As a heinous example, we often get single American men (usually blues teachers) approaching non-organisers with a ‘deal’ where they fly to Australia if the local person organises a gig.
This generally makes experienced organisers pretty uncomfortable, and it can exploit inexperienced people who don’t know how to say no, or feel flattered. These guys often arrive acting as though they’re literally a great white savour bringing dance to the colonies. When they really aren’t very great dancers and aren’t good teachers. They often do a bunch of gigs in the region, which tells me they don’t have any/many regular bookings, and have a wide open schedule with no local business or teaching commitments. All this stuff is mighty suspicious, and we often find out later they weren’t on the right visa, were sexually inappropriate, and did things like buy or use drugs inappropriately or illegally, borrowed money from dancers, or used dancers for their homes or resources.

I’ve noticed, working with Korean organisers, that there are cultural differences that are hard to discover until you’ve tripped over them. Even just working with translators requires a particular set of teaching skills and personality.
So research the dance and culture of new countries and scenes before you go there. And go to a scene to dance as a punter before you start trying to get gigs there.

-> so maybe talking about general dance stuff with organisers, casually saying that you like the sound of scene X in their city, and are interested in traveling more is ok.

Make your code of conduct practical

…I hope my earlier post made it clear that this post is meant as an example of how we can apply existing laws and guidelines to our community?

I’ve been looking at, and thinking about, just how useful codes of conduct are.
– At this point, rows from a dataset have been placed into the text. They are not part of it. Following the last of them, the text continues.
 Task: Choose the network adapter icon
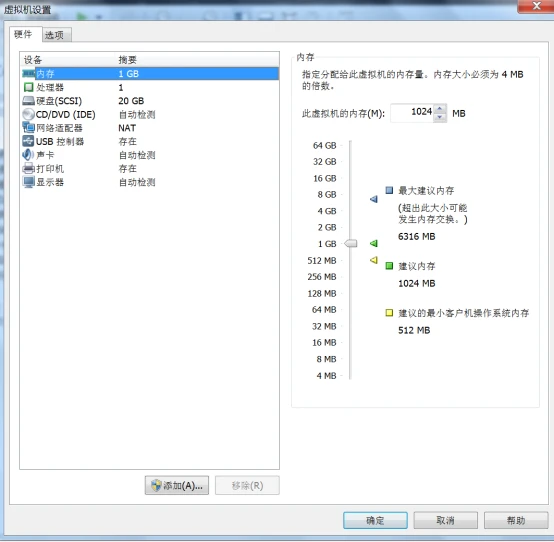coord(28,128)
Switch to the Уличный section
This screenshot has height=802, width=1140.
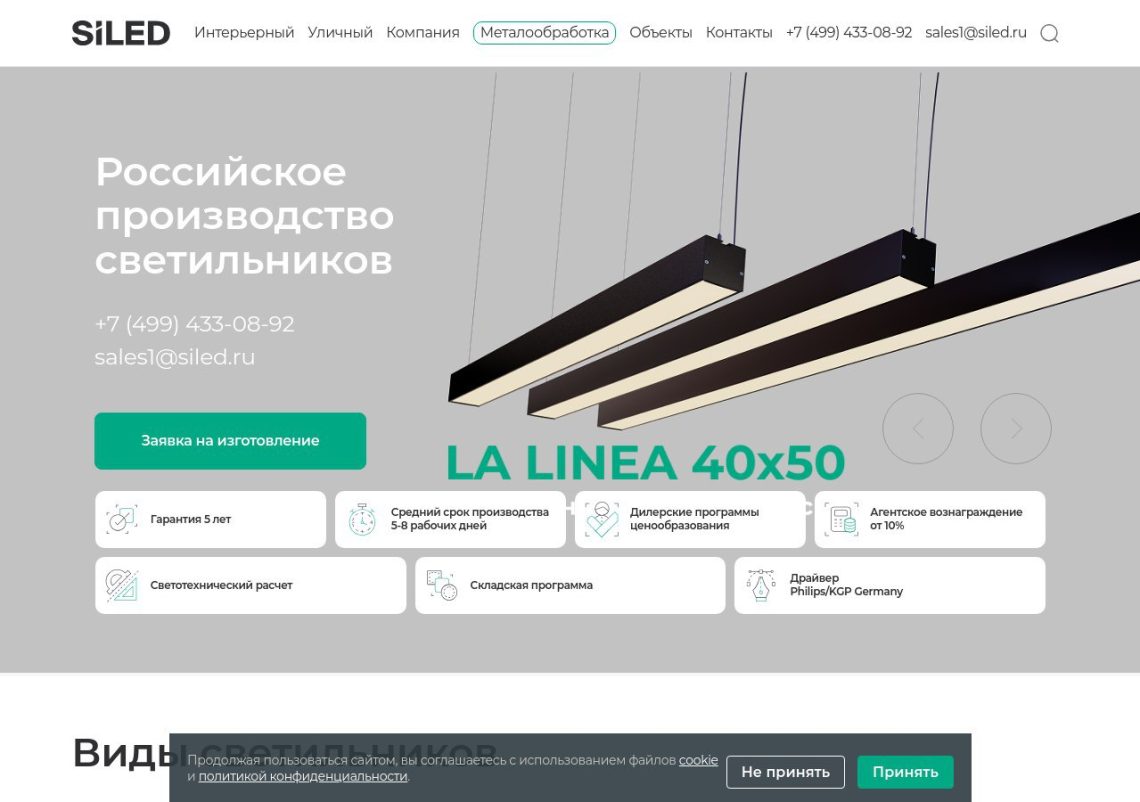click(x=342, y=32)
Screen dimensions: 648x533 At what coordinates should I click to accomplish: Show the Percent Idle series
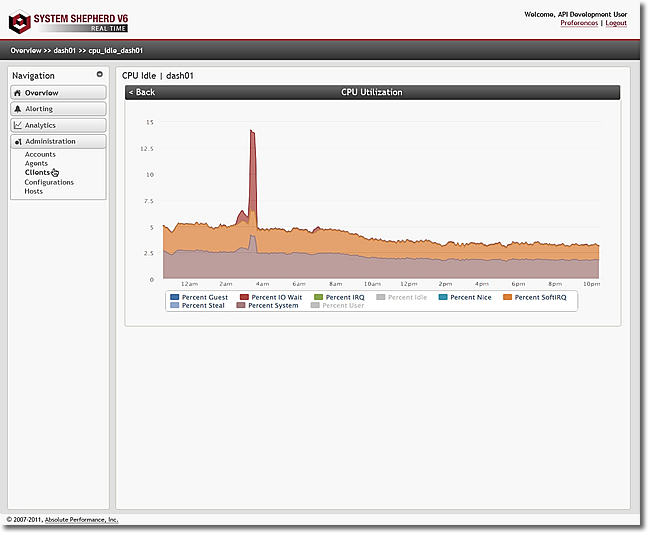click(402, 297)
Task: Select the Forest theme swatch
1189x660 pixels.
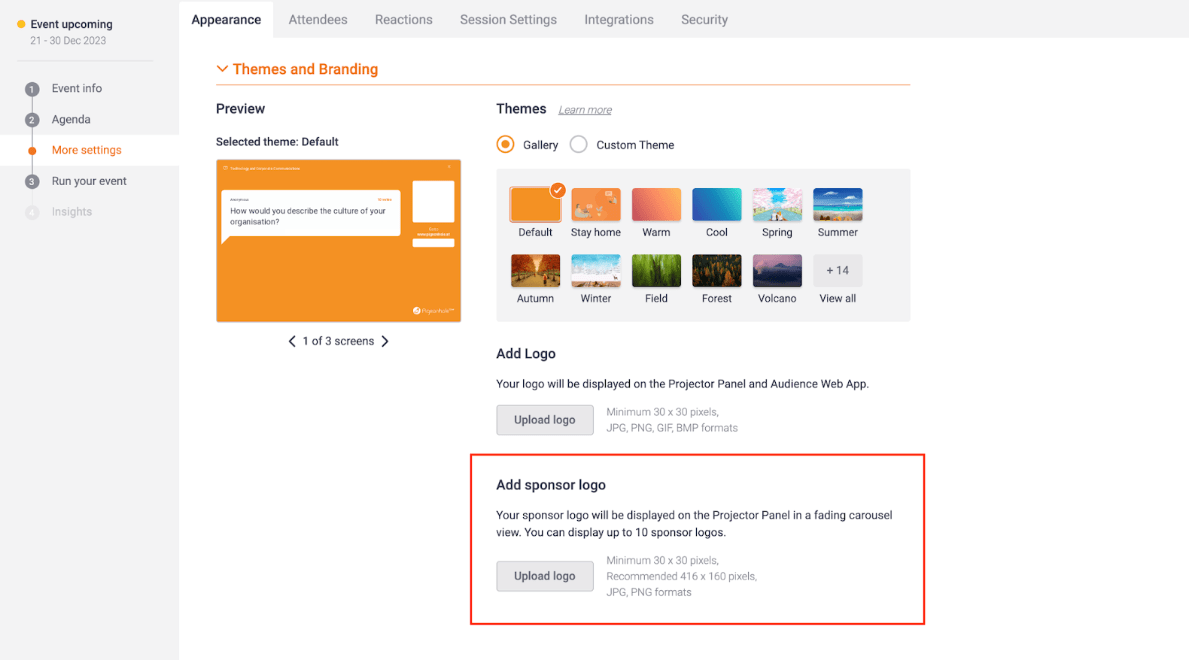Action: pos(716,270)
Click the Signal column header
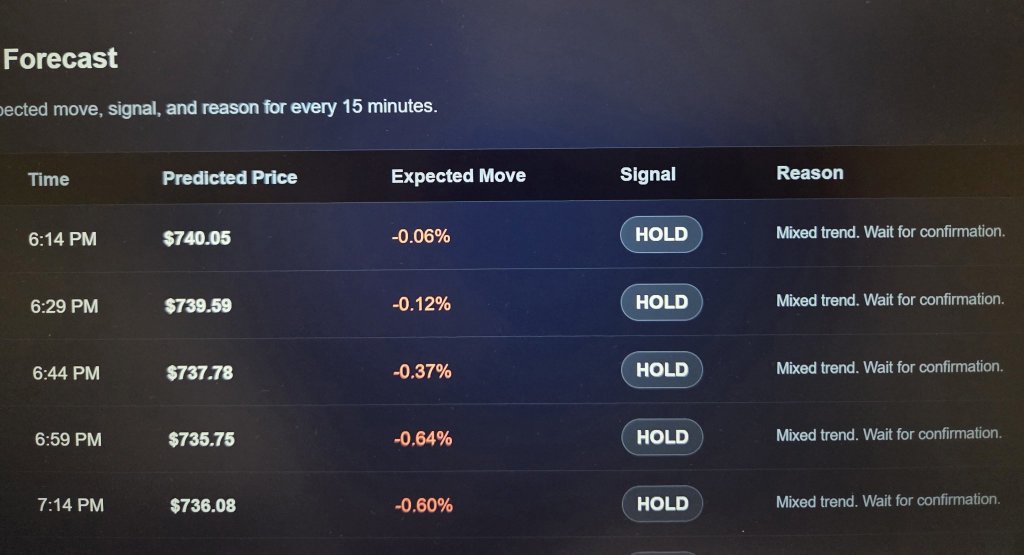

They’re great as a statement of intent, but if that’s all you do: state your intent. Well, who cares. It’s important to take the next step and apply the theory to practical examples.
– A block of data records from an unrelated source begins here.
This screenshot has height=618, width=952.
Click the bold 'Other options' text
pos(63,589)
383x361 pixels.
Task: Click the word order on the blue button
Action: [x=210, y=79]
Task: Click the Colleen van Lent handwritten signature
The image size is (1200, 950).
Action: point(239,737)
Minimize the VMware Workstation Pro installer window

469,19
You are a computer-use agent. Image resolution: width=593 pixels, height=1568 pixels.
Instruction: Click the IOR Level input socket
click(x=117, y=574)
eg in our SDS code of conduct I set out the broad ‘statement of intent’, then the code, then the actual sexual harassment policy.
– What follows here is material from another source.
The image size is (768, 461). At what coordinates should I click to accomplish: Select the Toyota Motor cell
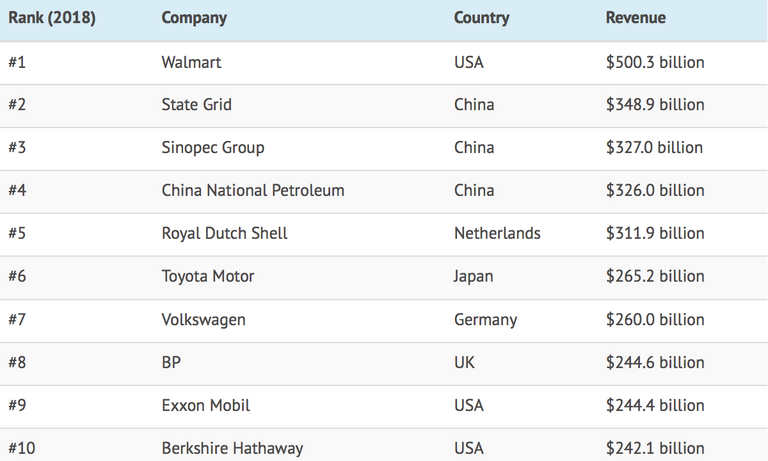pyautogui.click(x=208, y=277)
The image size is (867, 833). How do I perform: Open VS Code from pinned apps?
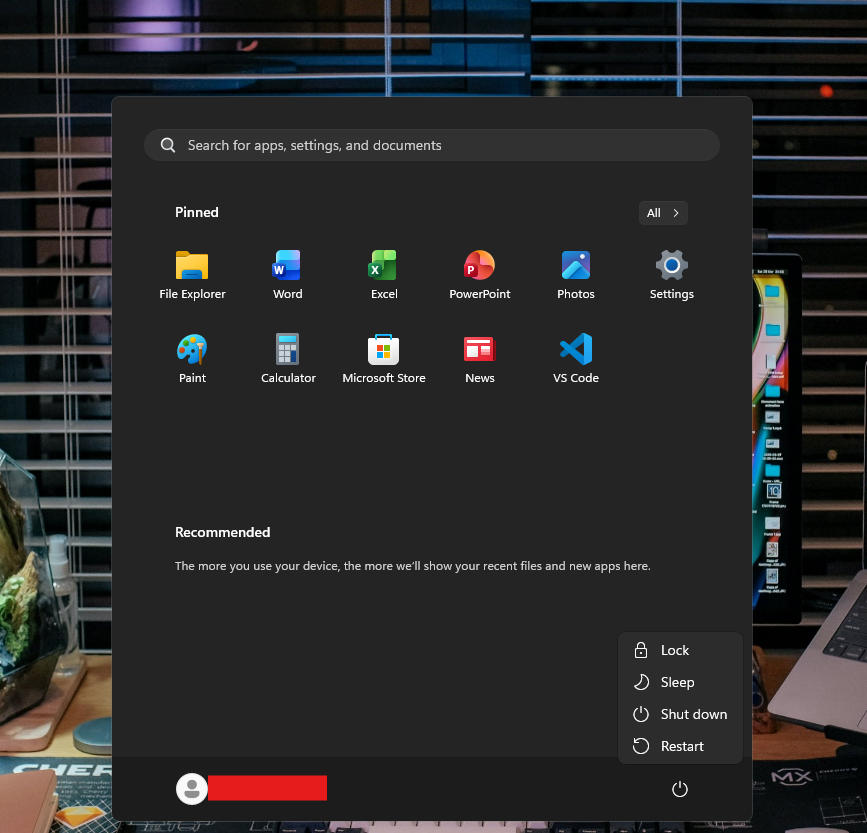575,350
It’s simply not enough to say ‘be excellent to each other’. You have to explain what ‘being excellent’ means. Just as you can’t say ‘use common sense’, because we are from lots of different countries, cultures and backgrounds. There is no ‘sense’ or meaning common to us all. So you need to be clear:

Harassment is unwanted or unwelcome behaviour (sexual or otherwise) which makes a person feel offended, humiliated, or intimidated.
– This means it’s ILLEGAL to hold a dance partner very close if they don’t want to be held.
If someone says they don’t want to dance, and you insist, touching them and pulling them, it is harassment.
Avoid ‘boob swipes’, touching a partner’s bottom, groin, upper legs – you know the deal. If you accidentally do so, apologise immediately. If you do this repeatedly, you will be warned, if not ejected from the event.
(from the SDS code of conduct)

I also feel that it’s not enough to just say “DON’T DO THAT!”
You also need to say, “YES! DO THIS! THAT’S RIGHT!”

How do I avoid sexually harassing someone?

Ask for verbal consent: “Would you like to dance?” “Would you like a drink?” “Would you like to take a walk?” “Would you like to come back to my place?” “Would you like to have excellent, consensual sex with me?”
(from the SDS code of conduct)

If your code of conduct is just a bunch of words you’ve cut and pasted from someone else’s, you won’t be able to think through the situation to this point. Take each line of your code: can you apply it to a practical situation? If you can, do you have a practical response to people who contravene these guidelines? And are you 100% ok with what you’re saying?
You should be 100% ok with your code, and you should feel passionately about it.